Dismantling is precisely what Trump has in mind. Trump's advisers in New York have said that the new president will not formally revoke the agreement. But he will do everything he can to ensure that the deal does not result in the resumption of normalized relations. Even without those moves, plans to resume trade between Europe and Iran aren't going as quickly as hoped out of fear of possible reprisals from the United States.
Many European banks have refused to provide financing for deals with Iran out of fears for their US operations. All observers are united in their belief that Trump will increase this pressure. One possible outcome is that the Iranian government could nullify the nuclear deal on its own because it finds itself in the position of no longer being able to justify itself to opposition hardliners.
This, in turn, could spark another arms race in the Middle East. This wouldn't just entail Iran resuming its nuclear efforts, but it could also prompt Saudi Arabia to pursue its own atomic bomb. At that point, Israeli Prime Minister Benjamin Netanyahu could pull his plans for a preemptive strike back out of the drawer. That's why, Berlin government sources say, even Israeli diplomats are praising the advantages of the nuclear deal with Trump's people behind closed doors.
Difficult Years in Trans-Atlantic Relations
"We have to brace for difficult years in trans-Atlantic relations," says one high-ranking German diplomat. Even during his presidency, Barack Obama shifted much of the US focus to China and the Pacific region, largely leaving it to Merkel and the Europeans to deal with the Ukraine crisis.
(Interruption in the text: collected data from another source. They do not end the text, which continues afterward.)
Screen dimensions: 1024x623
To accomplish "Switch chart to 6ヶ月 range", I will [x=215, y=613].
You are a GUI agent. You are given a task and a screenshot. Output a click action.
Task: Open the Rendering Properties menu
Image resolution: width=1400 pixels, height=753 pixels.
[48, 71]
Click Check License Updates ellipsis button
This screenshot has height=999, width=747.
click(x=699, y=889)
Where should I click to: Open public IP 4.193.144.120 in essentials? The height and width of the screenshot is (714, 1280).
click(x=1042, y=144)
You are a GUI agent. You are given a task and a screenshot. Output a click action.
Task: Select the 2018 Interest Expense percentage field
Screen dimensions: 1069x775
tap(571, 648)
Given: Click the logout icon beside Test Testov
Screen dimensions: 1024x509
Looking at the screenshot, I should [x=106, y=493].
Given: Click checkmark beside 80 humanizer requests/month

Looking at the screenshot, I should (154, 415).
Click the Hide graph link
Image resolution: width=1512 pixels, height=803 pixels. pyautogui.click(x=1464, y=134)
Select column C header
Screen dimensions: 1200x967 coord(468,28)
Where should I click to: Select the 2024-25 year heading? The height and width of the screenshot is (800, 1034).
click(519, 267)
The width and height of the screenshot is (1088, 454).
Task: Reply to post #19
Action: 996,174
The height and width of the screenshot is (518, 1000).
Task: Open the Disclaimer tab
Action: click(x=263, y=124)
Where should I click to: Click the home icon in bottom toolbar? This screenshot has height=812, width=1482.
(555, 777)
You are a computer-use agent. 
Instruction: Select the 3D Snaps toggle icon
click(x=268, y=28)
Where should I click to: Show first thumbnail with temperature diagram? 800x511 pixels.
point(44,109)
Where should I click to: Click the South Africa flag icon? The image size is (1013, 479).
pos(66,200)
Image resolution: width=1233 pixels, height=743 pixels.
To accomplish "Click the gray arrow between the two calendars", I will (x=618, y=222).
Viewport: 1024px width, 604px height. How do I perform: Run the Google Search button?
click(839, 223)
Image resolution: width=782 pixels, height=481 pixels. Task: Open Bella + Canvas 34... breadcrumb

What assistance he did provide came in the form of supporting sanctions against Russia and preventing Congressional hawks from further heating up the conflict by providing U.S. weapons deliveries to Kiev.
Trump has since announced that he wants to remove the tension in U.S. relations with Putin. During the campaign, Trump indicated that he no longer felt obliged to NATO's mutual defense clause. When asked by the New York Times whether the Baltic states would be defended against a Russian attack, the then-presidential candidate said in July it would depend on whether they had fulfilled their obligations to the United States.
In both the Chancellery and the Defense Ministry there is hope that not even Trump would dare to shake the pillars of the postwar order. This optimism is based largely on Trump's decision to appoint General James Mattis as head of the Pentagon. A number of high-level German officers got to know Mattis in Afghanistan, where he served as brigadier general. They describe him as a straightforward officer not easily intimidated. Mattis is a champion of the trans-Atlantic alliance, having spent two years as the Supreme Allied Commander Transformation, one of NATO's highest posts. Sources in the German Defense Ministry say they believe that Mattis will make clear to the president the importance of Europe and the Western alliance.
Alarm Over Other Appointments
Still, the government in Berlin is less hopeful when it comes to other appointments Trump has made. A number of German military personnel also got to know Trump's designated national security adviser, Michael Flynn, during the time he served as a senior staffer for American ISAF Commander Stanley McChrystal in Afghanistan. The verdict among German military officials is as unanimous as it is scathing. "At best, he is useful as a locomotive fire tender and not as a strategist," says one German military officer who has since retired.
In Kabul, Flynn was thought to care little about collateral damage. Whereas his boss McChrystal always took pains to avoid civilian losses, Flynn seemed less concerned about killing innocent Afghans. One German officer says it is little wonder that Flynn never succeeded in getting promoted from a three-star to a four-star general. Soon, though, he will be sitting in the White House, where he will be tasked with coordinating U.S. security policy. Officials in Berlin are certain that those policies will not be overly friendly toward the trans-Atlantic alliance.
So, what can be done? The recognition is slowly sinking in across the continent that Europe in the past relied too heavily on the Americans and their military strength. At the EU summit in Brussels on Dec. 15, Merkel and her colleagues agreed to transfer a bit of sovereignty in defense matters that they had spent decades guarding zealously.
More joint military operations are planned, more civilian interventions and possibly even a joint headquarters: Concerns about America's possible pull-back have hastened things that for years had seemed implausible. "I have to say," Merkel announced after the meeting, "within only a few months, a considerable amount of cooperation has taken shape."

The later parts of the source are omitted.